Thursday, October 6, 2011

Can you let me have my moment?

This post is going to step on some toes. I don't really care because it's not meant to bring harm to anyone. I'm only pointing out something that I have noticed. Something that us parents of children with autism (actually all parents do it, but all children aren't who this blog is about) keep doing to one another.

It was about a month ago, give or take a few days. Henry was having his therapy, which has been dropped to two nights a week. He is in preschool now so we don't do it as often. His therapist has a little dry erase board that Henry loves. She writes, he erases. It's their game.

On this day in particular the therapist had been writing words and Henry was actually saying them! Some were sight words, others were not. He even did a few 2 word phrases. As you can imagine, I was so stinking excited! Just like any excited mother (neuro-typical kids or not) in this day in time, I immediately posted about my genius son** on Facebook. Sort of kidding there. I didn't post that he was a genius, just what he had done and it probably had a million "!!!!" somewhere in the post.

Boy, was my excitement shot down with the quickness. I got a few yays and "way to go"s, but what stood out the most were the "It's typical." "Kids with autism do that early"s. To be honest, as proud as I was of my boy, my heart was broken and my spirit was shot down. Why? I don't know. I'll never understand what goes through other people's minds.

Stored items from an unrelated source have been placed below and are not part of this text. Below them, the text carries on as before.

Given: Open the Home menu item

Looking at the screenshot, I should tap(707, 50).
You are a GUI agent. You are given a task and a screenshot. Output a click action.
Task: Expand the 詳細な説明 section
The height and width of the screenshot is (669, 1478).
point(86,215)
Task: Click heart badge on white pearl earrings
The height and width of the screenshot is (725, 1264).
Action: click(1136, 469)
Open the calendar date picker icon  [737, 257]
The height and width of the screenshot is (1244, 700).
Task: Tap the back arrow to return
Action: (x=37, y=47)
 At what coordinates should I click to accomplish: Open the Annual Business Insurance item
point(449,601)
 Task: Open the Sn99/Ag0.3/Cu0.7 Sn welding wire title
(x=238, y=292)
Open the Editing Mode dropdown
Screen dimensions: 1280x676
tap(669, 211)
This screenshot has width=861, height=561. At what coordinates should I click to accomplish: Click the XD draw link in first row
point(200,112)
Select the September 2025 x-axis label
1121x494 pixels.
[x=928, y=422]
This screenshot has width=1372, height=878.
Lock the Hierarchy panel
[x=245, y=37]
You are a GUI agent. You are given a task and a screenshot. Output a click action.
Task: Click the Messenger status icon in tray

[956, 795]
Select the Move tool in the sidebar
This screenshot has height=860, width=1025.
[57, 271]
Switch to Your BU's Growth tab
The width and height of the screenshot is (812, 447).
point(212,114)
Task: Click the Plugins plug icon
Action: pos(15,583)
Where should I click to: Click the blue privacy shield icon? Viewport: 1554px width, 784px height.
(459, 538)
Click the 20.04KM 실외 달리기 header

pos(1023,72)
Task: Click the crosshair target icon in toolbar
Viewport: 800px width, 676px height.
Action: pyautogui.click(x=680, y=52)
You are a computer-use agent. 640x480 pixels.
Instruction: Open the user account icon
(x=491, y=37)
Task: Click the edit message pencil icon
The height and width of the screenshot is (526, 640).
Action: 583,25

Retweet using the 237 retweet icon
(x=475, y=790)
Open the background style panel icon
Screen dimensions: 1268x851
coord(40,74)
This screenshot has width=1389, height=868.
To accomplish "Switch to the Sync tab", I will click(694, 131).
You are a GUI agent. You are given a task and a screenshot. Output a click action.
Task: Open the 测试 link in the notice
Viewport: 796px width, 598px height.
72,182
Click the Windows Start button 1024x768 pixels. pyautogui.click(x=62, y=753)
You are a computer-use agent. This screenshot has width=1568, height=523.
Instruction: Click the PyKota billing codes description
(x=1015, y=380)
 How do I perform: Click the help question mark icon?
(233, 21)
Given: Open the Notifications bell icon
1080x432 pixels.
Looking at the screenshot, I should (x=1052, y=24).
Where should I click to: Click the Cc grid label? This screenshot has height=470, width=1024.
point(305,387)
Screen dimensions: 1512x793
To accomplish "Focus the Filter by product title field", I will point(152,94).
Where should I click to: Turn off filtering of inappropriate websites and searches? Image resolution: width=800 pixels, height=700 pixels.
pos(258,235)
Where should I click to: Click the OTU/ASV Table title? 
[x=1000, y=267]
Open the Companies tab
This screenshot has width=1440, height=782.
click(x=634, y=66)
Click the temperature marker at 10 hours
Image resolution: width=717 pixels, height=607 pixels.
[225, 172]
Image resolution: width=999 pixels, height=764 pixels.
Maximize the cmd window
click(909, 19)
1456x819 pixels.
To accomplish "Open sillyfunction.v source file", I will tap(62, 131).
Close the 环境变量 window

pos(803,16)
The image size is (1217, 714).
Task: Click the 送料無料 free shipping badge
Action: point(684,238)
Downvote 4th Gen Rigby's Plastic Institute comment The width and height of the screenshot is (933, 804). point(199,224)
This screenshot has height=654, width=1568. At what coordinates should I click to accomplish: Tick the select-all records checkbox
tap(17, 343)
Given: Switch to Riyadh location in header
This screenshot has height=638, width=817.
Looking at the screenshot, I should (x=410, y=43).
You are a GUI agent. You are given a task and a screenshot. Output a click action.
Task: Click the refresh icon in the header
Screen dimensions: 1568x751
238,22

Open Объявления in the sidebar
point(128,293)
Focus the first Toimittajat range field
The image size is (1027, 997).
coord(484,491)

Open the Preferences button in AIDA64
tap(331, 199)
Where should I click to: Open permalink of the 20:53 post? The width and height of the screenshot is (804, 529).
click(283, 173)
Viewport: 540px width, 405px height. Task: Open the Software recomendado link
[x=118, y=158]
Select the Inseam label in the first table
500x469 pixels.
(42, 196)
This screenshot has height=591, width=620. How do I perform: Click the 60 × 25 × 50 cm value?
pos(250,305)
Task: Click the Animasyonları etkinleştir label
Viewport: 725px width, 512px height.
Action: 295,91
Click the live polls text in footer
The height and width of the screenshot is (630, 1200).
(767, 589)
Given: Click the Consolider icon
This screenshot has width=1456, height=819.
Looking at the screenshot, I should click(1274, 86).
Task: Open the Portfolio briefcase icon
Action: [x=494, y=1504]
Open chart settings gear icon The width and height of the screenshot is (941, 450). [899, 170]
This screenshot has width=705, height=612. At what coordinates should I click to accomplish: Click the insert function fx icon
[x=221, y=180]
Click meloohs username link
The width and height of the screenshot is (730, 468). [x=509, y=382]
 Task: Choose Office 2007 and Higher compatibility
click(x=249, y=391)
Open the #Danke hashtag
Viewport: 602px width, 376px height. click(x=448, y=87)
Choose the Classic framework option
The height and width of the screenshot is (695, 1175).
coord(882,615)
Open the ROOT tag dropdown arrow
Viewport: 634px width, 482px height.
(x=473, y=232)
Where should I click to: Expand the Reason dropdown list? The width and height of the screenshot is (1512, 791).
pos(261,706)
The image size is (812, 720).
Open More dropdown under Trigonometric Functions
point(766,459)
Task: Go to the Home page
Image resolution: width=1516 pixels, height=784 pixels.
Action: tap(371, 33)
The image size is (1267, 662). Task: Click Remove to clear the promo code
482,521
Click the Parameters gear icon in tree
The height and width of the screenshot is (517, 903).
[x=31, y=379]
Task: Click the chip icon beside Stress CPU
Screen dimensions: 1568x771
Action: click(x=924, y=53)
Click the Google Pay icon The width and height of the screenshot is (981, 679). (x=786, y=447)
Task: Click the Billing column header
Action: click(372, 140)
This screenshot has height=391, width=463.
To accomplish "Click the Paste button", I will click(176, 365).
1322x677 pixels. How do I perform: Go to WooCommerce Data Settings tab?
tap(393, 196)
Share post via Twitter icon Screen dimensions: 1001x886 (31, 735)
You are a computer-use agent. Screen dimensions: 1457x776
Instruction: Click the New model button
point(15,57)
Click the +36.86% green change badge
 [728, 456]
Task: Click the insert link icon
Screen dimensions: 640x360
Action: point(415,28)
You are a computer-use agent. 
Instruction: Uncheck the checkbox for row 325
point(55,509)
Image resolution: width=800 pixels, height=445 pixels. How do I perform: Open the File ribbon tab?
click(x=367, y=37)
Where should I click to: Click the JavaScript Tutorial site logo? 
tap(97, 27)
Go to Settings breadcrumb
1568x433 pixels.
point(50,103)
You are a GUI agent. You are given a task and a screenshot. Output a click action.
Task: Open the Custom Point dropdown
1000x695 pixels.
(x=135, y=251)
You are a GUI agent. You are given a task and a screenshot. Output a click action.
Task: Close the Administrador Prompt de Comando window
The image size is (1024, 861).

You know what though. It wasn't fair to me and it wasn't fair to Henry even though he may not have had a clue what was going on. Had my child been neurotypical, his first time reading would have been an amazing thing. There would have been cheers all around. Since he has autism though, it was almost as if I shouldn't have been excited. I should have just been expecting it because you know...kids with autism read early. It's nothing special.**

I won't let that happen anymore. Ever. I will from now on rejoice in everything that I feel needs rejoicing.  Screw what the books say about autism. My bubble was burst. I'm sure I've been guilty of bursting bubbles myself. The only way to stop it is for us parents to stop it. We have to stop acting like our children are different than others, we have to celebrate EVERYTHING, we have to stop telling each other how to do things.

Is it possible for us to connect with each other, support each other, and pat each other on the back without pulling statistics and research into it? Is it possible to just give each other our moments?

**If something had this by it in this post, it was sarcasm. No, I don't think my son is all knowing genius. But if I did, would you let me have that or shoot it down? Who would it hurt?